There are three stages to momo creation: making the dough and preparing this for the momo cases.  The momo filling.  Steaming and/or frying (the latter for fried momos, known as momo kothey.

Preparing the dough and cases:

Decide how large you wish your momos to be in order to use the correct amount of flour., then combine the later with water, some salt and a little oil in a bowl, and kneed for about 10 – 15 minutes until the dough is uniform in consistency. You then cover in the bowl and leave for about half an hour.  You are then ready to make the wrappers which should be about 3 inches in diameter, and prior to preparing should kneed the dough afresh.  

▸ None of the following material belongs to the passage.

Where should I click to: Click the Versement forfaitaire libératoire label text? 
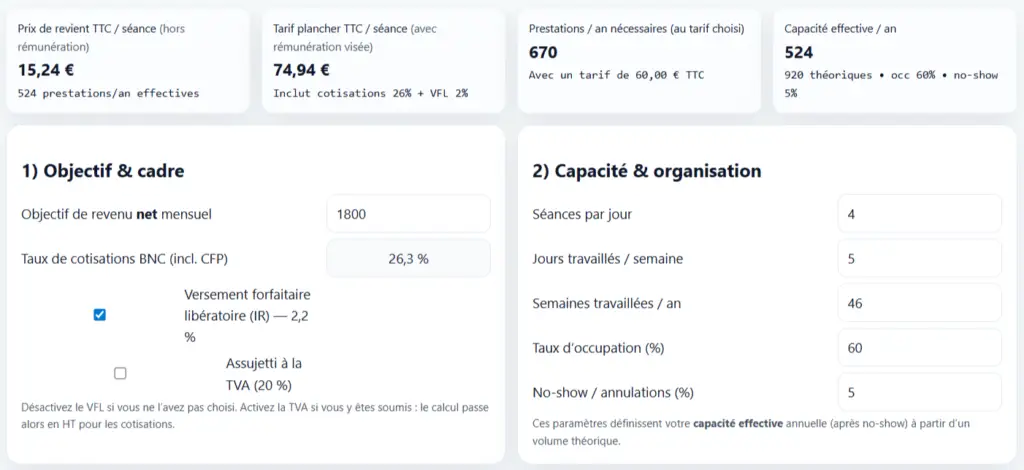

Each momo case will be circular (although can also be elliptical for the crescent-shaped momos) and should start as a dough ball an inch in diameter. On the board flatten within your hand until you have a lense-shaped piece of dough about 2 inches in diameter: make a few of these, and again cover.  After this you flatten into a circle with a rolling pin until about 3 inches in diameter and thinner on the outer edge  — this is important for once the filling goes in this has to be held on/in the thicker main part, but the outer edge thin to be crimped together (using a little water where required) so that the join is finer and not too thick.

Fillings preparation:

All the ingredients are chopped fine, and in the case of the paneer option, the paneer is cut into very small pieces.  In a large bowl combine all filling ingredients. Stir well, adjust for seasoning with salt and pepper. Cover and allow at least half an hour to mix and impart their unique flavors completely.

Steaming:

Add the filling in the middle of the momo case, and crimp the outer edges together.  Place on steamer trays with an even space around each momo, and steam for about 15 minutes checking after 10 – 12 minutes on how steamed and soft the momos are by pricking with a sharp knife.  When all soft, remove and serve on plate with an accompaniment of tomato achar. 

Frying / Kothey:

If frying your momos (Kothey variant) steam for about 5 – 7 minutes and then transfer to a frying pan with heated 3-4 tablespoons of oil, and turn occasionally and keep a lid on the pan to enable enable even cooking from inside to out of the momo.  It should be complete when sides of the momo, and especially the base are largely a light golden brown.


Accompaniment(s):

  • Golbeedaa Achar (spiced tomato): 
  • Tomato Chili

MoMo Soup:

The ingredients are the same as above, but with the addition of the stock, which is essentially that which is used for Sherpa vegetable soup.